Do You Keep Records? Some folks are fanatics at it, but most of us are procrastinators when it comes to keeping records

I've been inside lots of homes of my clients and I know some are fanatics for keeping records. One area that is lacking is keeping records of our computer. I have worked with some who don't know their passwords or registration numbers. Lets correct that.

Start by making a new document and save it as "Computer Records".

The first thing you need to add to this document is the specs of the computer you are using. If you have the original box, invoice, or a label on the computer, you can copy the data from that. The data you need will include:
The processor type and speed. IE: Intel or 500 MHz
Hard drive size (200 GB)
RAM (128 GB)
Other drives: DVD

If you can't find these records, click Start, Programs, Accessories, System Tools, System Information.
Then use the Alt Print Screen method described here to record the data. If you have changed any hardware since you bought the computer, the info on this page will differ from (or add to) your original data. One piece of information that may not show up here is the processor speed. You can determine it by watching the DOS screen as you start the computer, or enter the setup program for BIOS or using a program to do it. One of the best is at http://www.belarc.com/. You can print the records or add them to your document. See also Special Utilities

Then you need the registration numbers for your software. All Microsoft programs (and many others) have a registration number and if it is lost, reinstalling the program will halt until you enter the correct number. Most common are Windows, Office and Corel. If you don't know the number, you can survey the computer to find it. Early versions (95) displayed the number in the system properties dialog box, but since 98, the number is a 25 character number that does not display. To find it requires using a program called Regedit and looking into the Registry.

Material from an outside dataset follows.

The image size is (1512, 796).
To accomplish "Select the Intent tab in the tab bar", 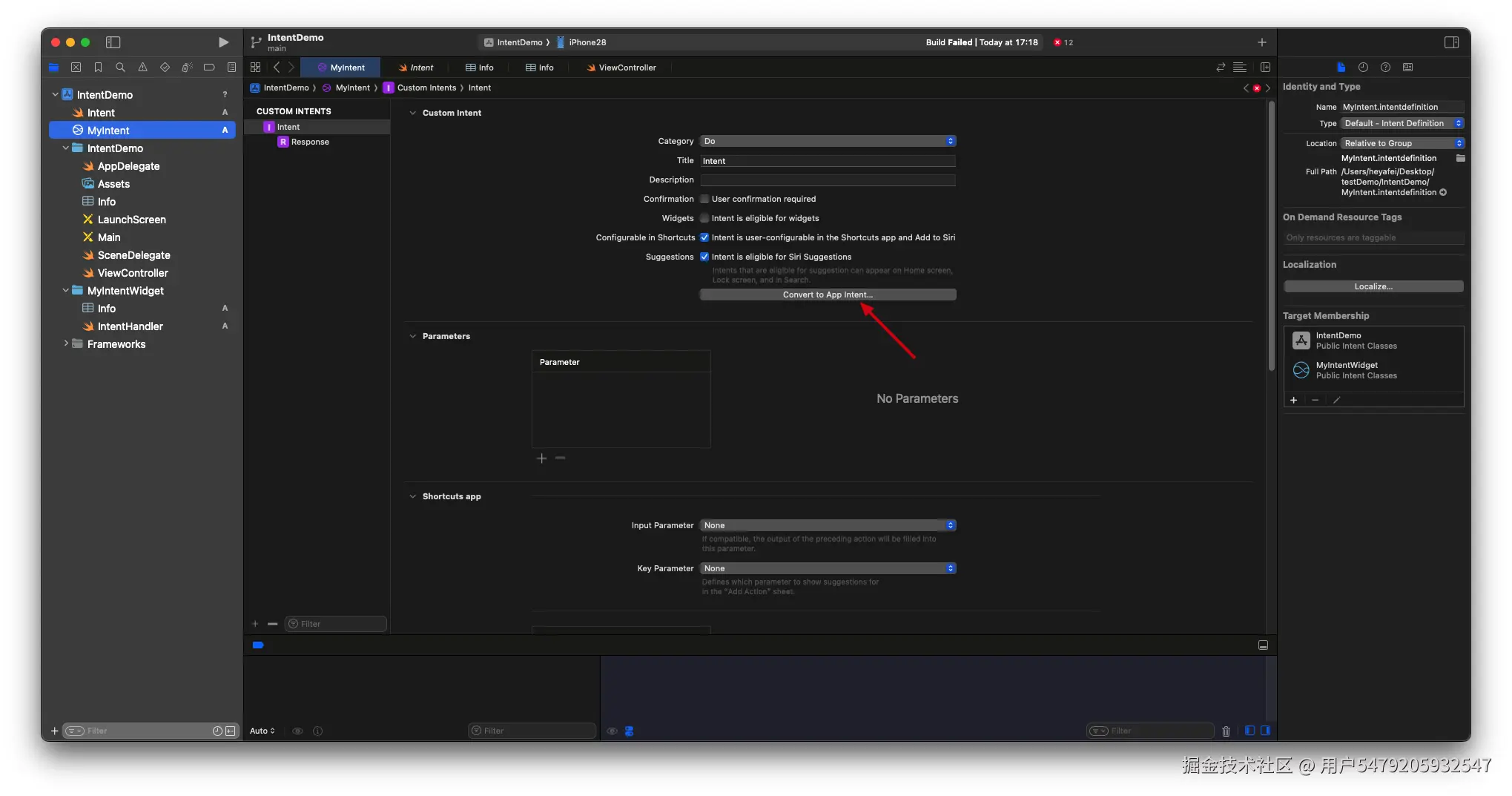I will pos(417,68).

The really nice thing about the Belarc Advisor program is that it records all of your registration numbers. Especially important for Microsoft programs and any others you paid for.

What you look for with Microsoft programs is a number recorded on the CD case or on a label called a "Certificate of Authenticity". I write the number on the CD with a permanent marker to avoid losing it.

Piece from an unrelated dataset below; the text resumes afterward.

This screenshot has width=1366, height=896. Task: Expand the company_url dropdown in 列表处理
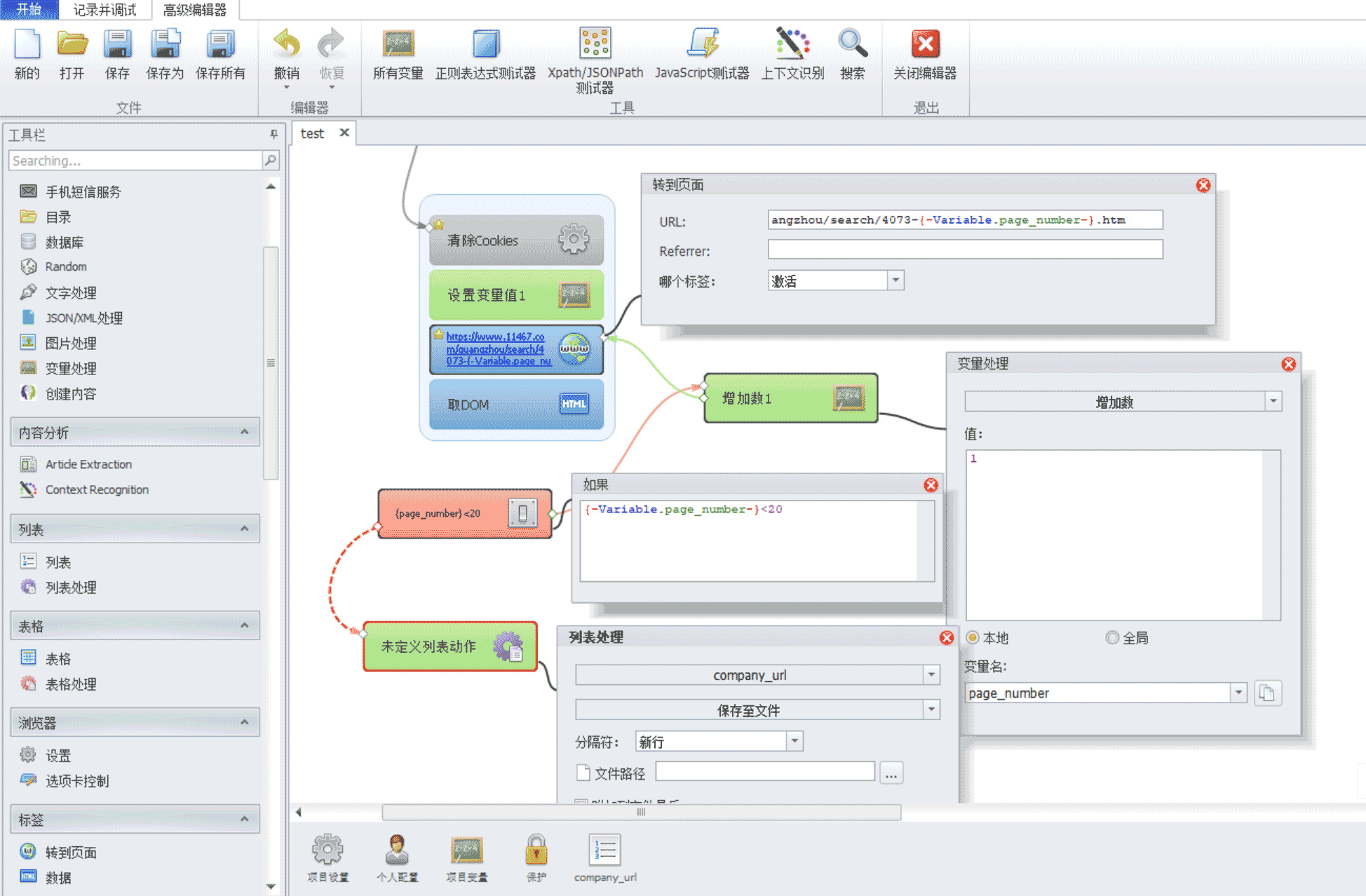pos(931,674)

Many other programs require registration numbers. You need to make a list of installed software and any associated numbers. I have many downloaded programs that provide the number by e-mail. I recently went through my old e-mail and recorded all my registration numbers in preparation for a reformat and reinstall of Windows and all the software. This can happen if your system has become corrupted or the hard drive dies and needs to be replaced.

Now after recording the information, be sure to save the document and print a copy and file it with your permanent computer records.